Adam Leitman Bailey, P.C. represented owners of a Manhattan cooperative apartment who contracted in June 2021 to sell the apartment to sophisticated buyers, securing a standard 10% deposit on signing. The purchase contract contained standard terms, including an unconditional approval from the sellers’ co-op board. The apartment in question had previously been outfitted with central A/C and a laundry washer/dryer unit, which buyers were assuming.

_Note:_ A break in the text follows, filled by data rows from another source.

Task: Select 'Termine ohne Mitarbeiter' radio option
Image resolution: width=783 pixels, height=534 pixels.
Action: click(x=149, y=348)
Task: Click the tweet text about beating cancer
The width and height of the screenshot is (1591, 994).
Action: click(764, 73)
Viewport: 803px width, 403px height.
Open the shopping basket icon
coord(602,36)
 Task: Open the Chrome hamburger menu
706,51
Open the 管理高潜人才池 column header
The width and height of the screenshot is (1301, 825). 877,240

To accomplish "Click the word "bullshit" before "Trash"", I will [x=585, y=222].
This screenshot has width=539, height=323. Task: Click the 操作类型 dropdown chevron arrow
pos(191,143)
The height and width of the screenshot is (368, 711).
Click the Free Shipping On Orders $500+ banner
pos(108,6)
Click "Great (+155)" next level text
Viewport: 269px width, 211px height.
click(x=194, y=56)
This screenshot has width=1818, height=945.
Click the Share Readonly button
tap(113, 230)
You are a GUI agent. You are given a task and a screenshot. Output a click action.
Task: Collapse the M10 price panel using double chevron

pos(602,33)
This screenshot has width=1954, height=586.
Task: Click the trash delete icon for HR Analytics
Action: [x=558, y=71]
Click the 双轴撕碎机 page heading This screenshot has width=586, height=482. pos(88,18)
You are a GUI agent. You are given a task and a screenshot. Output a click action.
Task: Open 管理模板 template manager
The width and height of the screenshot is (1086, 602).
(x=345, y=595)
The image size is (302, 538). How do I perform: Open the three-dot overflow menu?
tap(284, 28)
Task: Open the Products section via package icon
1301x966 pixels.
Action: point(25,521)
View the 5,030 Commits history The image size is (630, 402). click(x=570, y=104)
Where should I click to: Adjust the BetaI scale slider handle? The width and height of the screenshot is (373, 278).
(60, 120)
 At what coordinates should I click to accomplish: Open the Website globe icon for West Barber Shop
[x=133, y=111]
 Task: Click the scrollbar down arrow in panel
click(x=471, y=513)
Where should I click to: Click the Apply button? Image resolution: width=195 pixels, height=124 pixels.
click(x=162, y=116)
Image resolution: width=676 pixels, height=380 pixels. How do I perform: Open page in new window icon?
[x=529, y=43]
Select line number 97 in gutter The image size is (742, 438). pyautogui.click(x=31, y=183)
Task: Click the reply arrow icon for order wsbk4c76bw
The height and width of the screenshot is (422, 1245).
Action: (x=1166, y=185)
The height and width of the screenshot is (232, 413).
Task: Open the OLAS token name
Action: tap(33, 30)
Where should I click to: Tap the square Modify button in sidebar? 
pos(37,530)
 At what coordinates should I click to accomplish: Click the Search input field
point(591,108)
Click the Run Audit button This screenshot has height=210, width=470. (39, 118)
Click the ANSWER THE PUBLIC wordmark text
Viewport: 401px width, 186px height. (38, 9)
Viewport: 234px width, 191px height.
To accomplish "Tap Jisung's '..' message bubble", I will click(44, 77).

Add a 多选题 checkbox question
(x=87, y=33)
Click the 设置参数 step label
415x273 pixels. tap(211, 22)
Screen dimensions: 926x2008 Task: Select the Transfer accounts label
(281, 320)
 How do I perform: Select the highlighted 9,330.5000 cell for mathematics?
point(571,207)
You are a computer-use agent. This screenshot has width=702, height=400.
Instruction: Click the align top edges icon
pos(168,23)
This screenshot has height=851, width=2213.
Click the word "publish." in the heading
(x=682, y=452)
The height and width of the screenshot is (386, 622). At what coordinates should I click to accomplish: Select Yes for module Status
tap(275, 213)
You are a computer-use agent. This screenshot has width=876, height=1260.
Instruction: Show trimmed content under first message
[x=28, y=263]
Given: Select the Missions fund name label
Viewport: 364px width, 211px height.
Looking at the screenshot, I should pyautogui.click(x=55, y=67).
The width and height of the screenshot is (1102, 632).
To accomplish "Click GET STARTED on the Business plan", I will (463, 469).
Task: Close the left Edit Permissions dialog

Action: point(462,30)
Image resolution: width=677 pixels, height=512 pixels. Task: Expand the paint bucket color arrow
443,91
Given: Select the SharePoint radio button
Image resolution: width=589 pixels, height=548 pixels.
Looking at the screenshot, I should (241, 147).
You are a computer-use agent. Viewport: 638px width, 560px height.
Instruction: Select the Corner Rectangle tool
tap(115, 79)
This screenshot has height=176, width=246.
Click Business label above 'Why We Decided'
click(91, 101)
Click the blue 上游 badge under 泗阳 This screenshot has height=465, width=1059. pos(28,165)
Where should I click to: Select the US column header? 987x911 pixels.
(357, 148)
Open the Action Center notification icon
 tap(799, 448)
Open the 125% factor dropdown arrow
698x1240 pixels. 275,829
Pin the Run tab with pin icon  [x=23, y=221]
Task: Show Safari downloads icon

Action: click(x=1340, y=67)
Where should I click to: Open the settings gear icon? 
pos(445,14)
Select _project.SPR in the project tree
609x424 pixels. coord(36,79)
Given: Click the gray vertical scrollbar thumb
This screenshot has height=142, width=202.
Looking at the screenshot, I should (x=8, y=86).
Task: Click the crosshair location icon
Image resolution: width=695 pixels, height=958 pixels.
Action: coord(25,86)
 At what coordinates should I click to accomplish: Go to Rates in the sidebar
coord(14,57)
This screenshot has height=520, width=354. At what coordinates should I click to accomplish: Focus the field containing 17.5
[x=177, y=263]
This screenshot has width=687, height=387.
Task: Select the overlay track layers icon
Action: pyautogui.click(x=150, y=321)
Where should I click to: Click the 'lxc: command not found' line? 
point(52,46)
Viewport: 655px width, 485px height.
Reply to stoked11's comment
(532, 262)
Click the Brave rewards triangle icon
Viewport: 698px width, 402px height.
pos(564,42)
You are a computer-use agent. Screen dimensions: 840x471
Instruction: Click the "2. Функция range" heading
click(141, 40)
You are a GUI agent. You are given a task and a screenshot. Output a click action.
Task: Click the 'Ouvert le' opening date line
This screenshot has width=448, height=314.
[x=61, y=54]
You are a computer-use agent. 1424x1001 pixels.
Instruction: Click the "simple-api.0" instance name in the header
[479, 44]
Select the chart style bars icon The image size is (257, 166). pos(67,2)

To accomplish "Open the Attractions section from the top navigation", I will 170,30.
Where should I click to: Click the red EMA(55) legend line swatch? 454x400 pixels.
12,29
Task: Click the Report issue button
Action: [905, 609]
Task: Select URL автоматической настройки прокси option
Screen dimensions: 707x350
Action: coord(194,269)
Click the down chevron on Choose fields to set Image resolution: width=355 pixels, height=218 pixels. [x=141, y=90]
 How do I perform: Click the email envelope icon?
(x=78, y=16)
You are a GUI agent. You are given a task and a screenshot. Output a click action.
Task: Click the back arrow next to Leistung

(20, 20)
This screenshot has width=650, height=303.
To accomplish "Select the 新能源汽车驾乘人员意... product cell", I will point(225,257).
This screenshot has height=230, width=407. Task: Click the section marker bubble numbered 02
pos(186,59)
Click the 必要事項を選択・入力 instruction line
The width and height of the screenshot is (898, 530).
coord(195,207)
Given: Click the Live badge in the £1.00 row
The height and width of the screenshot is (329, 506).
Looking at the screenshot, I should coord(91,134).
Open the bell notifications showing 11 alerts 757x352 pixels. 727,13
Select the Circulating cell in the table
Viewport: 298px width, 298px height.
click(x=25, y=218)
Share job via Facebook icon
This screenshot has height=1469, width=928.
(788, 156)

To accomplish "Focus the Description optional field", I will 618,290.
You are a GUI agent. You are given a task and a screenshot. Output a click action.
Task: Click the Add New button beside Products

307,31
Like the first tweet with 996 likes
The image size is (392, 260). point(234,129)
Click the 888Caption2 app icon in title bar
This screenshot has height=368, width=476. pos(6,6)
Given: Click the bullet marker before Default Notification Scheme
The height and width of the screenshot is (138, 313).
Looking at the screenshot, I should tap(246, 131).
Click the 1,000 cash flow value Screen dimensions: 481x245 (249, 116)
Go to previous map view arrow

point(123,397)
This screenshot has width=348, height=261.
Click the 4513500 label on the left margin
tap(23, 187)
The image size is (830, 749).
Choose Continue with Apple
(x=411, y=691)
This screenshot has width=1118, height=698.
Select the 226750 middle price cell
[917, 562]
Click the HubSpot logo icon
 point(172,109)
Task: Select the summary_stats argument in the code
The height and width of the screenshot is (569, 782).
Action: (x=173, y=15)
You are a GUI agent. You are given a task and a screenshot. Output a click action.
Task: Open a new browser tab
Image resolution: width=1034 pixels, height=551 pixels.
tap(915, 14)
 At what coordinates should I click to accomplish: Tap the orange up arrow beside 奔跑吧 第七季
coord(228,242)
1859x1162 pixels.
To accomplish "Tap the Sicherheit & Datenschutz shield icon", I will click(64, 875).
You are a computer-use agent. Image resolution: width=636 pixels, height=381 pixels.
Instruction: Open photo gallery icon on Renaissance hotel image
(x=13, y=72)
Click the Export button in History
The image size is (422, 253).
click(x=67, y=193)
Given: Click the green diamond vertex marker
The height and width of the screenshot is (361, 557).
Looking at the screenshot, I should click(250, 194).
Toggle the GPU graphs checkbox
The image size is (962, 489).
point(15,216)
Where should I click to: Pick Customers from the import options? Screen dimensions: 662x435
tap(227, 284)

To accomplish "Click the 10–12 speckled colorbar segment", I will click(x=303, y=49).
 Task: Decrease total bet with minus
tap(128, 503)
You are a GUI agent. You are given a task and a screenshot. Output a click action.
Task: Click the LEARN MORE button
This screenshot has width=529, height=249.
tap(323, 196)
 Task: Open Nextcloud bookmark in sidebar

As required under the contract, buyers quickly obtained board approval permitting them to purchase the apartment in its present condition (including the central A/C and washer/dryer units) with no conditions; the board also noted that purchasers would – like every proprietary lessee in the co-op – be subject to the house rules and any future rules or determinations, including unanticipated future determinations regarding A/C and washer/dryer policies.
Based solely on the unanticipated and speculative potential that a future board decision might impact their apartment’s A/C and washer/dryer status, the buyers sought to cancel the sales contract and demanded the return of their entire deposit, eventually filing suit in New York County Supreme Court on the same basis. The sellers found themselves in a conundrum: although they clearly had the superior argument, the cost of litigating could quickly exhaust the full amount of the contract deposit; even though the sales contract provided for reimbursement of attorneys’ fees to any party that prevailed in contract-related litigation, there was no guarantee that sellers would both win at trial and receive enough of their fees to come out ahead; in the meantime, the sellers, who had vacated the apartment, would be left paying nearly $6500/month in carrying costs on the apartment at the same time they were paying for costs related to their new home. Moreover, the litigation would impact sellers’ ability to market the apartment to another buyer, even at what was now a more than $200,000 COVID-related reduction in the market value of the property since the June 2021 contract.
The sellers turned to Adam Leitman Bailey, P.C.’s for a quick resolution; in less than a month, Adam Leitman Bailey, P.C.’s Supreme Court Practice Group negotiated a stipulated dismissal of the buyers’ lawsuit under which the sellers retained 50% of the entire deposit, more than enough to cover carrying costs and legal fees, leaving some profit to offset diminished value in the property. These recent victories are only a two of the many favorable outcomes Adam Leitman Bailey, P.C. has achieved for our clients navigating the very challenging COVID real estate landscape.
Eric S. Askanase, John M. Desiderio, and Courtney J. Lerias of the Supreme Court Practice Group represented sellers in the co-op contract litigation.